What we observe both from the raw data and from the piecharts is that the folds have very similar distributions of the attacks as well as normal traffic. Consistently, normal behaviour renders ~ 20% of the whole data, similar to the _neptune_ attack; whereas the _smurf_ attack occurs over 58% of the time - and all other types of abnormal traffic all sum to ~2-3% of the whole dataset.

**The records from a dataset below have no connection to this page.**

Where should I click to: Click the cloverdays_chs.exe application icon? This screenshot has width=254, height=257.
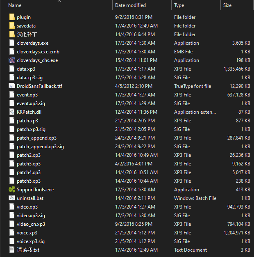(x=11, y=60)
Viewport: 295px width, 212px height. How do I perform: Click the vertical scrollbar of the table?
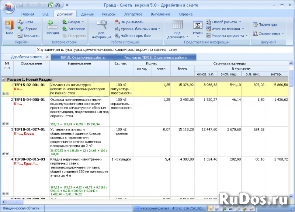click(x=291, y=129)
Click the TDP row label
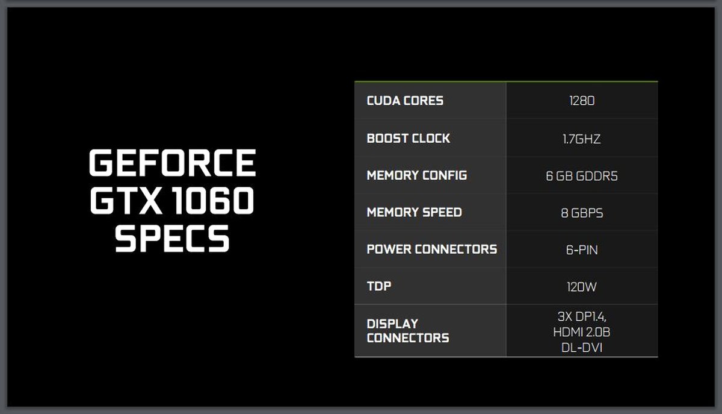The width and height of the screenshot is (722, 414). tap(379, 286)
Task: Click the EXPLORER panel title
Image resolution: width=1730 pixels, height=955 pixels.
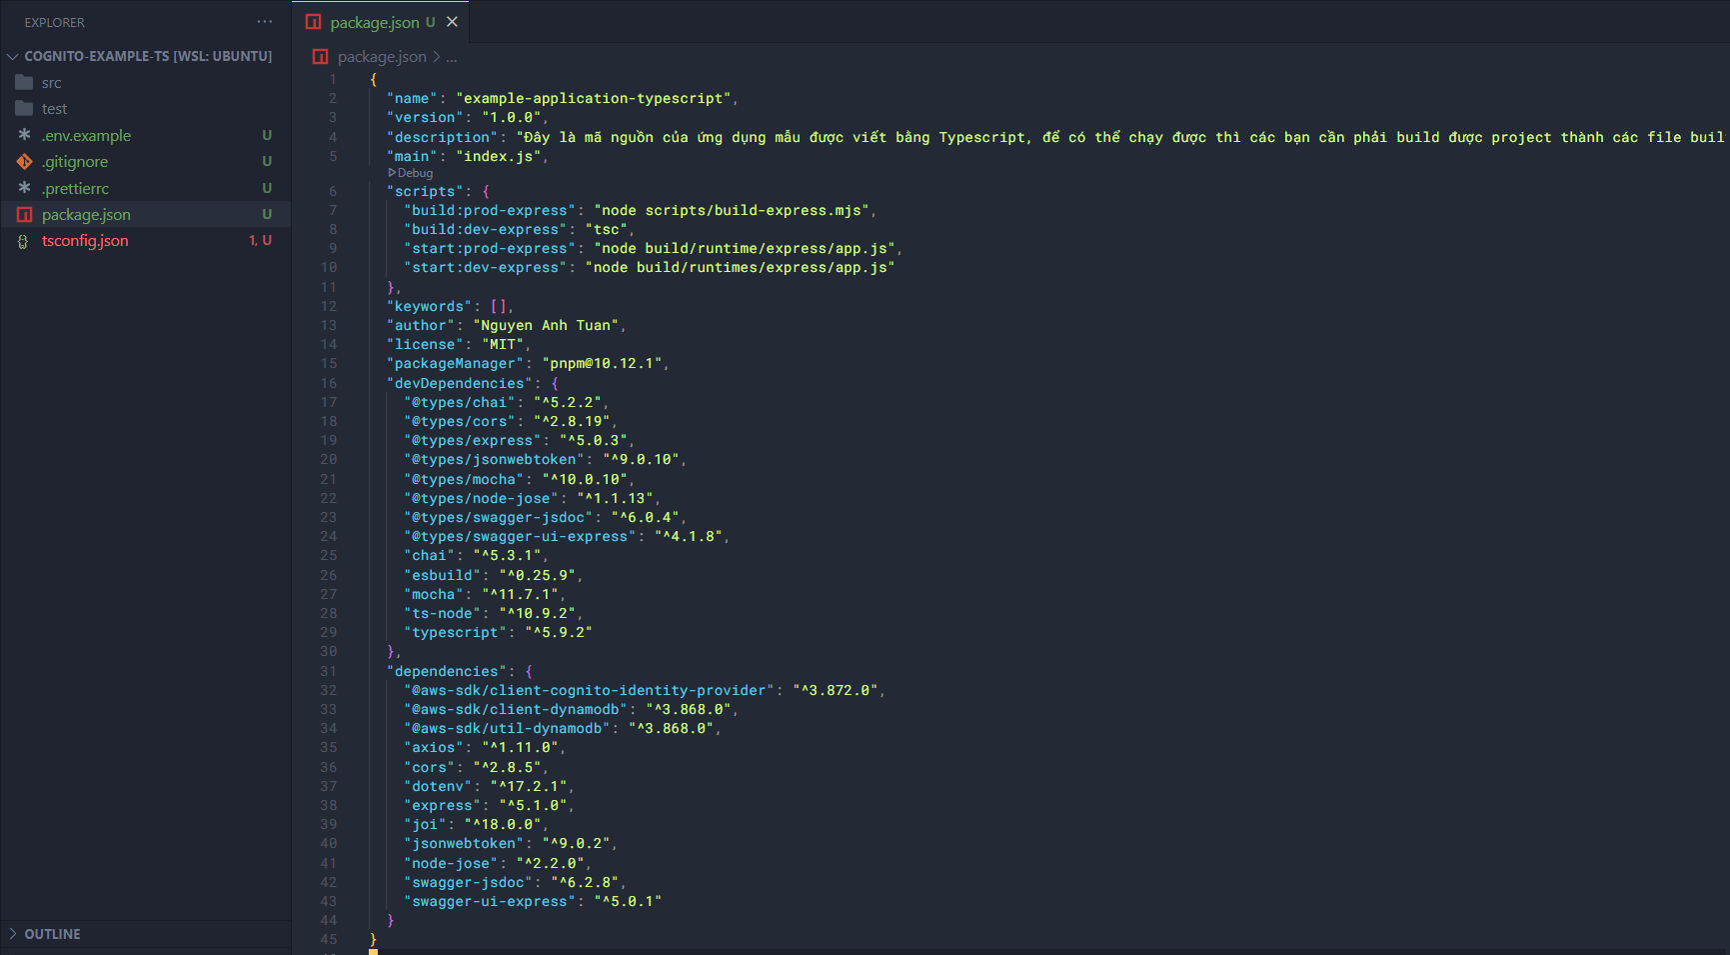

This behaviour is consistent on all 9 of our datasets, which were arbitrarily folded (randomness guaranteed by our initial shuffle) - which very strongly indicates a pattern in our whole initial data - so a potential route for predicting how the remaining 10% of our data; the test set, will behave.

Let's now focus our attention towards a different data manipulation:

In [None]:
nor <-function(x) { (x -min(x))/(max(x)-min(x))   } 	## Our normalization function

Freq <- function(x) {
	n <- ncol(x)
	if (class(x) == "data.frame") {
		labs <- tapply(x[,n] , x[,n])
		x <- cbind(x,labs)		
		l <- length(unique(x$labs)) 
		}
		x		## This function attaches a numerical value to the attacks
		}		## Once no longer needed, can be undone with our undone() function

kd1 <- Freq(kd1)
kd2 <- Freq(kd2)
kd3 <- Freq(kd3)
kd3 <- Freq(kd3)
kd4 <- Freq(kd4)
kd5 <- Freq(kd5)
kd6 <- Freq(kd6)
kd7 <- Freq(kd7)
kd8 <- Freq(kd8)
kd9 <- Freq(kd9) # We now attach their unique numerology

head(kd1) # Testing it works - last column should be a numbering of the behaviour

## The following function creates a covariance matrix
Covs <- function(x) {
	if(class(x)!="data.frame") {
		stop("Please input a data frame!") }
v1<- cbind(as.numeric(x$labs), as.numeric(x$count), x$diff_srv_rate)   # Chosen relevant, numerical values
v1<- as.data.frame(v1)                                                 # to ensure our function runs.
colnames(v1)<- c("labs", "count", "srv_rate")
v1<- nor(v1)		## Want normalized data
cov(v1) }

Another way we'll be interpreting data is via a covariance matrix, in order to check how our "labs", and implicitly our traffic behaves in variance with the _server count_ and the _server rate_. This will determine whether the two (and other features exhibiting similar behaviour, if that's the case) are worth considering for making good predictions, or if they can be dropped. As we'll see, we cleverely picked good indicators:

In [None]:
Covs(kd1)
Covs(kd2)
Covs(kd3)
Covs(kd4)
Covs(kd5)
Covs(kd6)
Covs(kd7)
Covs(kd8)
Covs(kd9)

![Covs.png](attachment:Covs.png)

Indeed, there's some evident direct and inverse proportionality between our 3 features. This result, combined with the charts above, strongly suggest that we should obtain good predictions testing on precisely these features, as well as similar ones (such as server_rerror_rate etc.)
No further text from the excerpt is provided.